Your objective: Convert each line of the material below into a Markdown table with two columns, Row and Line, giving every line a row number and leaving out blank lines.

BEGIN The records

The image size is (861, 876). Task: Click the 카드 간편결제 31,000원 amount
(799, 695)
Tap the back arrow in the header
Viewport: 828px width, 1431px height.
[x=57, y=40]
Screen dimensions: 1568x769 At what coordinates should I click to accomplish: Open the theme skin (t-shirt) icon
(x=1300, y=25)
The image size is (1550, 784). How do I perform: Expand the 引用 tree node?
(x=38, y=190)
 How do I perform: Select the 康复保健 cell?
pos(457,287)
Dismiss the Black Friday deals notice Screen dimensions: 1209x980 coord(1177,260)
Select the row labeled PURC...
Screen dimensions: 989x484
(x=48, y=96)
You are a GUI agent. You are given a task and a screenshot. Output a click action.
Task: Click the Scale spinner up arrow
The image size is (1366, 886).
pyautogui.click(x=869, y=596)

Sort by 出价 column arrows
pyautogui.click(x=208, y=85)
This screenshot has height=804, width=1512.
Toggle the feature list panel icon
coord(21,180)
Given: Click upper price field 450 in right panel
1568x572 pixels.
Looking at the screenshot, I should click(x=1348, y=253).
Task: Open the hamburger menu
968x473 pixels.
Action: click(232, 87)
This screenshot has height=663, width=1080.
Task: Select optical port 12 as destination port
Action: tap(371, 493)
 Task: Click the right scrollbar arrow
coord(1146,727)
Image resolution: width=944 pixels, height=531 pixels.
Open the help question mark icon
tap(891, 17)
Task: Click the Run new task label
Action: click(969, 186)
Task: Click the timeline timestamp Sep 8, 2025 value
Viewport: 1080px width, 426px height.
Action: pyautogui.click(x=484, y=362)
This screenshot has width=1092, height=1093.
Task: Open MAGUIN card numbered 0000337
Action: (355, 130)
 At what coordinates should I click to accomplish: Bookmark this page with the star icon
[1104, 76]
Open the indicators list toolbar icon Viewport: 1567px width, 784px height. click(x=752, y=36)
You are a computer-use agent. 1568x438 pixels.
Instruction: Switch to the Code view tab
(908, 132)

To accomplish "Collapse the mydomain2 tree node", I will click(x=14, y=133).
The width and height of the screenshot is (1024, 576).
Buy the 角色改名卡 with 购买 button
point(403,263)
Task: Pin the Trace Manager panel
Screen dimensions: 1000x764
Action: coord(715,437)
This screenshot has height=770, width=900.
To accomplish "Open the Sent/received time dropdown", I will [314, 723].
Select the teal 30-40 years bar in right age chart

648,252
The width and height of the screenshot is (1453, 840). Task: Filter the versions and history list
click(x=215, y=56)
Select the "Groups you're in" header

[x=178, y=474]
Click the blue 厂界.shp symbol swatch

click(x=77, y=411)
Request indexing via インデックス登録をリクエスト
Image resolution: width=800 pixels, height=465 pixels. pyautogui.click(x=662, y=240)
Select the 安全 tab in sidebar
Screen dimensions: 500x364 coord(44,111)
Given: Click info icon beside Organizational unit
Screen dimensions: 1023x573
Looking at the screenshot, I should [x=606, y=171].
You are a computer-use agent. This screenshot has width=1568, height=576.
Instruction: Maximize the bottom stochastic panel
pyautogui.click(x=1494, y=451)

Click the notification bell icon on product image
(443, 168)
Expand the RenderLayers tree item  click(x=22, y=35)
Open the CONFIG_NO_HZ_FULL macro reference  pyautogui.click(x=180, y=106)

END The records

Correct response:
| Row | Line |
|---|---|
| 1 | The image size is (861, 876). Task: Click the 카드 간편결제 31,000원 amount |
| 2 | (799, 695) |
| 3 | Tap the back arrow in the header |
| 4 | Viewport: 828px width, 1431px height. |
| 5 | [x=57, y=40] |
| 6 | Screen dimensions: 1568x769 At what coordinates should I click to accomplish: Open the theme skin (t-shirt) icon |
| 7 | (x=1300, y=25) |
| 8 | The image size is (1550, 784). How do I perform: Expand the 引用 tree node? |
| 9 | (x=38, y=190) |
| 10 |  How do I perform: Select the 康复保健 cell? |
| 11 | pos(457,287) |
| 12 | Dismiss the Black Friday deals notice Screen dimensions: 1209x980 coord(1177,260) |
| 13 | Select the row labeled PURC... |
| 14 | Screen dimensions: 989x484 |
| 15 | (x=48, y=96) |
| 16 | You are a GUI agent. You are given a task and a screenshot. Output a click action. |
| 17 | Task: Click the Scale spinner up arrow |
| 18 | The image size is (1366, 886). |
| 19 | pyautogui.click(x=869, y=596) |
| 20 | Sort by 出价 column arrows |
| 21 | pyautogui.click(x=208, y=85) |
| 22 | This screenshot has height=804, width=1512. |
| 23 | Toggle the feature list panel icon |
| 24 | coord(21,180) |
| 25 | Given: Click upper price field 450 in right panel |
| 26 | 1568x572 pixels. |
| 27 | Looking at the screenshot, I should click(x=1348, y=253). |
| 28 | Task: Open the hamburger menu |
| 29 | 968x473 pixels. |
| 30 | Action: click(232, 87) |
| 31 | This screenshot has height=663, width=1080. |
| 32 | Task: Select optical port 12 as destination port |
| 33 | Action: tap(371, 493) |
| 34 |  Task: Click the right scrollbar arrow |
| 35 | coord(1146,727) |
| 36 | Image resolution: width=944 pixels, height=531 pixels. |
| 37 | Open the help question mark icon |
| 38 | tap(891, 17) |
| 39 | Task: Click the Run new task label |
| 40 | Action: click(969, 186) |
| 41 | Task: Click the timeline timestamp Sep 8, 2025 value |
| 42 | Viewport: 1080px width, 426px height. |
| 43 | Action: pyautogui.click(x=484, y=362) |
| 44 | This screenshot has width=1092, height=1093. |
| 45 | Task: Open MAGUIN card numbered 0000337 |
| 46 | Action: (355, 130) |
| 47 |  At what coordinates should I click to accomplish: Bookmark this page with the star icon |
| 48 | [1104, 76] |
| 49 | Open the indicators list toolbar icon Viewport: 1567px width, 784px height. click(x=752, y=36) |
| 50 | You are a computer-use agent. 1568x438 pixels. |
| 51 | Instruction: Switch to the Code view tab |
| 52 | (908, 132) |
| 53 | To accomplish "Collapse the mydomain2 tree node", I will click(x=14, y=133). |
| 54 | The width and height of the screenshot is (1024, 576). |
| 55 | Buy the 角色改名卡 with 购买 button |
| 56 | point(403,263) |
| 57 | Task: Pin the Trace Manager panel |
| 58 | Screen dimensions: 1000x764 |
| 59 | Action: coord(715,437) |
| 60 | This screenshot has height=770, width=900. |
| 61 | To accomplish "Open the Sent/received time dropdown", I will [314, 723]. |
| 62 | Select the teal 30-40 years bar in right age chart |
| 63 | 648,252 |
| 64 | The width and height of the screenshot is (1453, 840). Task: Filter the versions and history list |
| 65 | click(x=215, y=56) |
| 66 | Select the "Groups you're in" header |
| 67 | [x=178, y=474] |
| 68 | Click the blue 厂界.shp symbol swatch |
| 69 | click(x=77, y=411) |
| 70 | Request indexing via インデックス登録をリクエスト |
| 71 | Image resolution: width=800 pixels, height=465 pixels. pyautogui.click(x=662, y=240) |
| 72 | Select the 安全 tab in sidebar |
| 73 | Screen dimensions: 500x364 coord(44,111) |
| 74 | Given: Click info icon beside Organizational unit |
| 75 | Screen dimensions: 1023x573 |
| 76 | Looking at the screenshot, I should [x=606, y=171]. |
| 77 | You are a computer-use agent. This screenshot has width=1568, height=576. |
| 78 | Instruction: Maximize the bottom stochastic panel |
| 79 | pyautogui.click(x=1494, y=451) |
| 80 | Click the notification bell icon on product image |
| 81 | (443, 168) |
| 82 | Expand the RenderLayers tree item  click(x=22, y=35) |
| 83 | Open the CONFIG_NO_HZ_FULL macro reference  pyautogui.click(x=180, y=106) |